[Information supplied Boundary: Start]

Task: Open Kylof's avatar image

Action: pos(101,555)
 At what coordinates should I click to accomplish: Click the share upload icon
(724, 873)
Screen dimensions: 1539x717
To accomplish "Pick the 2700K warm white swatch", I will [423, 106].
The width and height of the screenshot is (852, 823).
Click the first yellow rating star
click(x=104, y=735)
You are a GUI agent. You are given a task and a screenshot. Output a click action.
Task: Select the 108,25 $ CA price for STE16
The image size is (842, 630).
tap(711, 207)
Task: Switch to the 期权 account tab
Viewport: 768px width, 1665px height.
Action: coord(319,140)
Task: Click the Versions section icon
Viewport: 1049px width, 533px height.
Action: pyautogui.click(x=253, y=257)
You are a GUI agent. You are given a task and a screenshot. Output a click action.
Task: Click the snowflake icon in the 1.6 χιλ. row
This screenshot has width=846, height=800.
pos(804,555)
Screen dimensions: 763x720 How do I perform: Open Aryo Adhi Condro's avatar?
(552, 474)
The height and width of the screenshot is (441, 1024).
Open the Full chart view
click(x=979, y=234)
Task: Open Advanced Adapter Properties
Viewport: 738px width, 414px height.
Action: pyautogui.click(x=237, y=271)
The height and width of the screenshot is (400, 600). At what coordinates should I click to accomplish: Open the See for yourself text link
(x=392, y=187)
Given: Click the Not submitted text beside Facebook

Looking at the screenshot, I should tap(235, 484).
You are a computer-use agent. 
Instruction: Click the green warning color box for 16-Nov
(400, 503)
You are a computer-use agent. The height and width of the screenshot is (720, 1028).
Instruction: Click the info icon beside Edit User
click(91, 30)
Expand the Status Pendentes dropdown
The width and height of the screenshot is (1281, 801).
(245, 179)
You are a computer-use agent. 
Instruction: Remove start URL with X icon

[Information supplied Boundary: End]

— Problem requirements —
Reproduce all the records, exactly and in full.

— Answer to the exercise —
Task: Open Kylof's avatar image

Action: pos(101,555)
 At what coordinates should I click to accomplish: Click the share upload icon
(724, 873)
Screen dimensions: 1539x717
To accomplish "Pick the 2700K warm white swatch", I will [423, 106].
The width and height of the screenshot is (852, 823).
Click the first yellow rating star
click(x=104, y=735)
You are a GUI agent. You are given a task and a screenshot. Output a click action.
Task: Select the 108,25 $ CA price for STE16
The image size is (842, 630).
tap(711, 207)
Task: Switch to the 期权 account tab
Viewport: 768px width, 1665px height.
Action: coord(319,140)
Task: Click the Versions section icon
Viewport: 1049px width, 533px height.
Action: pyautogui.click(x=253, y=257)
You are a GUI agent. You are given a task and a screenshot. Output a click action.
Task: Click the snowflake icon in the 1.6 χιλ. row
This screenshot has width=846, height=800.
pos(804,555)
Screen dimensions: 763x720 How do I perform: Open Aryo Adhi Condro's avatar?
(552, 474)
The height and width of the screenshot is (441, 1024).
Open the Full chart view
click(x=979, y=234)
Task: Open Advanced Adapter Properties
Viewport: 738px width, 414px height.
Action: pyautogui.click(x=237, y=271)
The height and width of the screenshot is (400, 600). At what coordinates should I click to accomplish: Open the See for yourself text link
(x=392, y=187)
Given: Click the Not submitted text beside Facebook

Looking at the screenshot, I should tap(235, 484).
You are a computer-use agent. 
Instruction: Click the green warning color box for 16-Nov
(400, 503)
You are a computer-use agent. The height and width of the screenshot is (720, 1028).
Instruction: Click the info icon beside Edit User
click(91, 30)
Expand the Status Pendentes dropdown
The width and height of the screenshot is (1281, 801).
(245, 179)
You are a computer-use agent. 
Instruction: Remove start URL with X icon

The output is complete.